Mandelblit sprak er begin deze week over op de conferentie in Herzliya. Hij waarschuwde voor „een ineenstorting” van het rechtssysteem in Israël. Hij zei dat het legitiem is geworden de grondslagen van de rechtsorde te bekritiseren, „eerst en vooral het principe van gelijkheid voor de wet.”
Het was duidelijk wat Mandelblit bedoelde. Premier Netanyahu zou graag zien dat het volgende parlement een wet aanneemt die de bevoegdheden van het hooggerechtshof beperkt. De hoogste rechtbank moet de bevoegdheid ontnomen worden om wetten af te blazen. Een verontrustende gang van zaken: de uitvoerende macht (Netanyahu en de andere ministers) wil de wetgevende macht (de Knesset) gebruiken om de rechterlijke macht (het hooggerechtshof) te onderwerpen.
Het is te begrijpen waarom Netanyahu dat wil. Politie en procureur-generaal vinden namelijk dat de premier vervolgd moet worden wegens corruptie. Hij wil dat het parlement een wet aanneemt die bepaalt dat hij niet voor de rechter hoeft te verschijnen zolang hij aan de macht is. Als dat lukt, zullen er binnen een mum van tijd organisaties zijn die deze wet aanvechten bij het hooggerechtshof. Gewone burgers kunnen namelijk ook niet zeggen dat ze pas voor de rechtbank willen verschijnen als ze met pensioen zijn.
De aantasting van het hooggerechtshof in Israël is gevaarlijk. De wetgevende macht in Israël heeft namelijk maar één kamer. Een grondwet waarin burgerlijke vrijheden zijn verankerd, heeft het land ook niet. Wel bestaan er basiswetten, die het constitutionele recht vormen.
Het hooggerechtshof houdt de wetten die de Knesset aanneemt tegen het licht van deze basiswetten. Als ze ermee in strijd zijn, kan het hof ze afwijzen.
Voordat het parlement in 1992 de basiswet op Menselijke Waardigheid en Vrijheid aannam, was de bescherming van gelijkheid en vrijheid kwetsbaar. Het Israëlisch Instituut voor Democratie wijst erop dat er in de jaren vijftig en zestig van de vorige eeuw Arabische Israëliërs onderworpen waren aan een militair regime. Homoseksuele relaties waren strafbaar. De staat erkende burgerlijke huwelijken niet en kon gemeentes in de periferie van het land discrimineren. Door de acceptatie van basiswetten nam Israël een belangrijke stap om de burgerrechten te beschermen.

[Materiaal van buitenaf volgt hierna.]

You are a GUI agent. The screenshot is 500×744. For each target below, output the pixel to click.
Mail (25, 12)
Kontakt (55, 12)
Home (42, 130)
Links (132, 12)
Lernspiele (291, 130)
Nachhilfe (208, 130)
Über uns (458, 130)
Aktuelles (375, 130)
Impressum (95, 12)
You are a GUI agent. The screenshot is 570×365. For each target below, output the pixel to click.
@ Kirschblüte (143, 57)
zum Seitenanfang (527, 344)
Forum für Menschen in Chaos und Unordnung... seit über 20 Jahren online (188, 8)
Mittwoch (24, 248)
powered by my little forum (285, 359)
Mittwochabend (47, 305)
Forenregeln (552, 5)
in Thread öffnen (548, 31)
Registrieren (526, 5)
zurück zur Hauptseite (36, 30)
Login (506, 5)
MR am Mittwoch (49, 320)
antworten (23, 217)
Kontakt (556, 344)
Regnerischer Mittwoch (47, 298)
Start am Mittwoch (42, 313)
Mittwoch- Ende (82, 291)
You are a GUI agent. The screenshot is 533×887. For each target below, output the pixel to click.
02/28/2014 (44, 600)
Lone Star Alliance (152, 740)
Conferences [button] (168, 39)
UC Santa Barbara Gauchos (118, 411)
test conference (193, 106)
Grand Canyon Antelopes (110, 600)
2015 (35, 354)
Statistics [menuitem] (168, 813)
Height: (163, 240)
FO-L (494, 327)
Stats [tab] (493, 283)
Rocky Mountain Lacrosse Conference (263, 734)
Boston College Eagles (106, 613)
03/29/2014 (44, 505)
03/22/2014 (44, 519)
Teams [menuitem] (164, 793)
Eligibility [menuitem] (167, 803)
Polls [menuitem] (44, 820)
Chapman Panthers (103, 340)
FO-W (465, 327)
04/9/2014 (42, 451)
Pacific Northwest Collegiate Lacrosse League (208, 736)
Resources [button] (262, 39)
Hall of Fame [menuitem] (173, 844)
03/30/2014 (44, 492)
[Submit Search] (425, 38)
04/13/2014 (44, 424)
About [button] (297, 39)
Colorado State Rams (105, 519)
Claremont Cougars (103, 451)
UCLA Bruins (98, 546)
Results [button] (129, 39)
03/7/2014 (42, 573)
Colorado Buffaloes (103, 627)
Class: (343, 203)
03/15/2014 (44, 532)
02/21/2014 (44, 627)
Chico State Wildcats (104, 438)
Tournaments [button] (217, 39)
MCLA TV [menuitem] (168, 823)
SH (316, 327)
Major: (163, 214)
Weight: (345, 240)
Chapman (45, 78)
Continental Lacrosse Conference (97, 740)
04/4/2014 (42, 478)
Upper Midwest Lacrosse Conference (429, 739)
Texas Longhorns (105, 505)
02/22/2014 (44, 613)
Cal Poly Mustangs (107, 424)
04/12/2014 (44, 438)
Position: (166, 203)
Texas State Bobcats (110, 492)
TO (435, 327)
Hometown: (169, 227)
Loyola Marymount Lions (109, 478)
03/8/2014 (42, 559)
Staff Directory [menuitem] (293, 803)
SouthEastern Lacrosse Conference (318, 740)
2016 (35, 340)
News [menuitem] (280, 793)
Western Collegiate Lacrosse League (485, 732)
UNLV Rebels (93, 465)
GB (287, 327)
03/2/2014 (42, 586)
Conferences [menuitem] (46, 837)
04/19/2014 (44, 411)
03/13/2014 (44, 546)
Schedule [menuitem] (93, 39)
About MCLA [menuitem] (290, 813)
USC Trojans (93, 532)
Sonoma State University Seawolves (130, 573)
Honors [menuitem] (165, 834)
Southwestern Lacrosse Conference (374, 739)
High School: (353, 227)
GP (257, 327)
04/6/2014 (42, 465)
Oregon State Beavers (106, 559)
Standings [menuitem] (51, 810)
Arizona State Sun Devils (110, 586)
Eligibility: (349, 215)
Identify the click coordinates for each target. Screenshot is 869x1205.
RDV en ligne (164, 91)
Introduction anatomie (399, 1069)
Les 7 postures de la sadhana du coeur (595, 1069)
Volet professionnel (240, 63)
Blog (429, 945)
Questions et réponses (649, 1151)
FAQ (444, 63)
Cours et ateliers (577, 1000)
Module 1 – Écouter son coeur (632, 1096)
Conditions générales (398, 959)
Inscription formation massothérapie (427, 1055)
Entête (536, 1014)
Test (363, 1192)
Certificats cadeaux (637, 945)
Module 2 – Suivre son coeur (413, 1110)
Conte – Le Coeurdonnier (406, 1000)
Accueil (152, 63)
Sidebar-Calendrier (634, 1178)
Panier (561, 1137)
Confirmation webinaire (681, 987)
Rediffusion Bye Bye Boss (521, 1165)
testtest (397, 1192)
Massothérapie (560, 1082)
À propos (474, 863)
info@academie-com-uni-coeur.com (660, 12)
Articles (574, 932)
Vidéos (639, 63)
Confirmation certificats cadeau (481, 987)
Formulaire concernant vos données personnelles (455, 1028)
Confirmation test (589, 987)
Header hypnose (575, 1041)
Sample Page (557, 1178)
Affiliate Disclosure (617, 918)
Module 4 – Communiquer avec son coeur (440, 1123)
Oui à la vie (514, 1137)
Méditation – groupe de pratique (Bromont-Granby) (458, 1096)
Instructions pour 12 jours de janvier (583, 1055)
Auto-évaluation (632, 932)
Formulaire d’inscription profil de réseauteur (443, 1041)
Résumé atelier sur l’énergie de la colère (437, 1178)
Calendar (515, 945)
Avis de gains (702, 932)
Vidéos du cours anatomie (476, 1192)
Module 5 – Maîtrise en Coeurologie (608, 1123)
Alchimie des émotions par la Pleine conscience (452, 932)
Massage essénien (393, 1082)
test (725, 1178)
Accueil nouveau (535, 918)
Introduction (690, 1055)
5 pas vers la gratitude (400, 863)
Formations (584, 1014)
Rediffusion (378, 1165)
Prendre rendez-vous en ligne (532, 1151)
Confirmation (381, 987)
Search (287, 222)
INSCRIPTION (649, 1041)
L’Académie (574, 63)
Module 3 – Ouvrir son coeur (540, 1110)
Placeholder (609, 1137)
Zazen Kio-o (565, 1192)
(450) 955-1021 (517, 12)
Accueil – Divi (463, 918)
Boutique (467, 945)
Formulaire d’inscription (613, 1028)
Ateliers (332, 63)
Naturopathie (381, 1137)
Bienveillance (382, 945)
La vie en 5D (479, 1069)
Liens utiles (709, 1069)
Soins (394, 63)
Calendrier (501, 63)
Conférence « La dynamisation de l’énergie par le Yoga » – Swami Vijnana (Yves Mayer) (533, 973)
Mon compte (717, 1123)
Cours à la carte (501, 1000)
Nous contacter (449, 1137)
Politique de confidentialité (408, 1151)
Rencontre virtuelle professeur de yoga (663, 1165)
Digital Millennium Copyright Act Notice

De activiteit van het hooggerechtshof is al lang een doorn in het oog van rechtse Knessetleden. Ze vinden dat het hof te veel te vertellen heeft.
Hoe serieus is die aantijging? Verreweg de meeste wetten keurde het hof goed. Volgens het Israëlisch Instituut voor Democratie heeft het hooggerechtshof sinds 1992 slechts achttien wetten afgewezen. Het recht van rechtbanken om wetten in de prullenbak te werpen, bestaat in andere landen ook. In andere landen, waar ook toezicht bestaat op de wetten die het parlement aanneemt, is dat veel vaker het geval.
Maar als het aan Netanyahu en zijn medestanders ligt, moet het maar eens afgelopen zijn met de bemoeienissen van het hof. Vooral om één man te vrijwaren van de rechtsgang en de Knesset de mogelijkheid te geven hardere maatregelen te nemen tegen minderheden.